Checking out the Big Orange Mountain

Wednesday, November 26 - Field Day 1

Woke up today at 7:50am and ate breakfast at 8 am. Saddled up the field gear and the food for the car and were off. We drove about an hour to get to the road up the mountain, then drove on up. This part was a little scary for me, because i was on the right side next to the sheer cliff. Now im not terribly bad with heights, but If youre window seat going 60 km/h on a road that has a 1000 foot drop, no guard rail, and about 2 feet of shoulder? (I certainly) get a little nervous.

Our driver Arestides is very friendly, fun, and puts up with our intermediate spanish. We finally get to the salt flat (after some extreme S curves followed by extremely straight road) and our first location: the Limestone Outcrop. Now we didnt know this was a limestone outcrop (formerly big orange mountain) until we climbed it (whew) and smashed a rock and put acid on. It fizzed, which lead us to conclude it was limestone. Ingrid filled us in about the 'deal' with this area and what we were looking to find, and I was taught how to calculate the strike and dip of strata. After further examination we concluded that the overall mountain was a form of micrite (mud layers and limestone layers I believe) so I grabbed some samples of those two beds. We climbed down and located where the igneous rock intersects with the limestone on the west side, and again on the east side, and also found some faults going through the limestone bed. This poor outcrop was getting 'sheared to shreds' basically.


Afterwards we went South to the Igneous area and tried to identify the strike and dip of that strata, and locate where the clastic material intersects the basaltic lava material. We seemed to get a pretty good idea and drew that outline on our map. Took down some GPS points as well as strike/dip measurements and should be able to get a better understanding of the area.

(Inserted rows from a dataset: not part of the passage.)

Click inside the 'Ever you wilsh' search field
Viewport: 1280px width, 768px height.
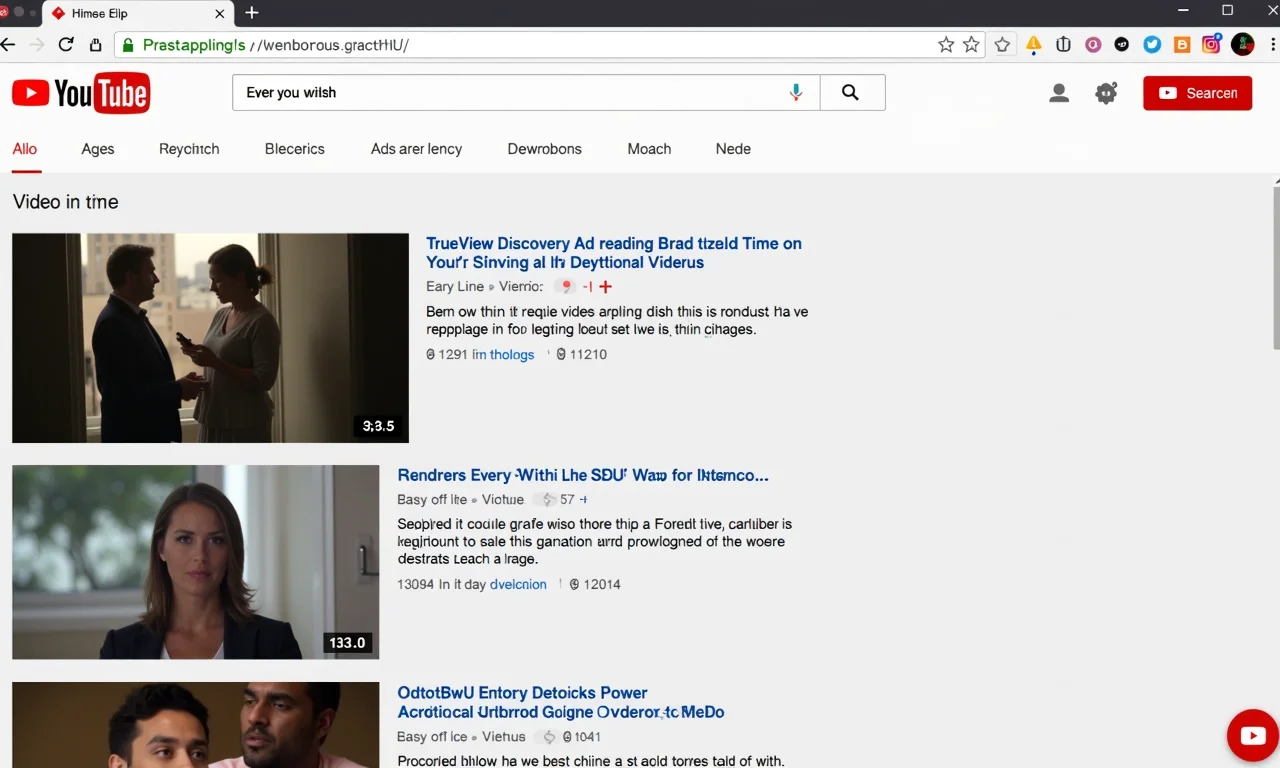pyautogui.click(x=500, y=91)
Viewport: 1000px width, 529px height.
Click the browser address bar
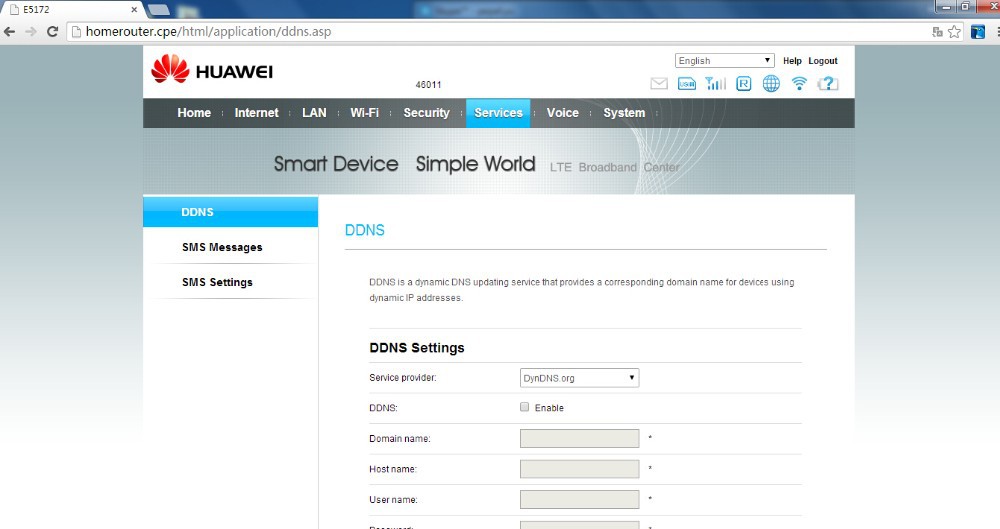pyautogui.click(x=500, y=31)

Finally we got a ride all the way up to the huge fault scarp to the west (extremely visible on the map). It is also the windiest place I have ever been in my life. Lots of 'first in my life' experiences with this trip, its very exciting. Ingrid told us about the area, the fault, the spherules, previous expeditions to the area and what they were aiming to get out of the fault scarp (possible terraces?). Now we have a good overview of what to work on (and look for!) with the spherules and how to tackle the fault scarp in the future. We got back in the truck and zigged and zagged boulders on the way down to the main road. It was then that I understood the significance of a high bedded truck for our trip: to drive over the foot large boulders! In all I'd say that was a pretty good first ever field day for me. I'm looking forward to the rest!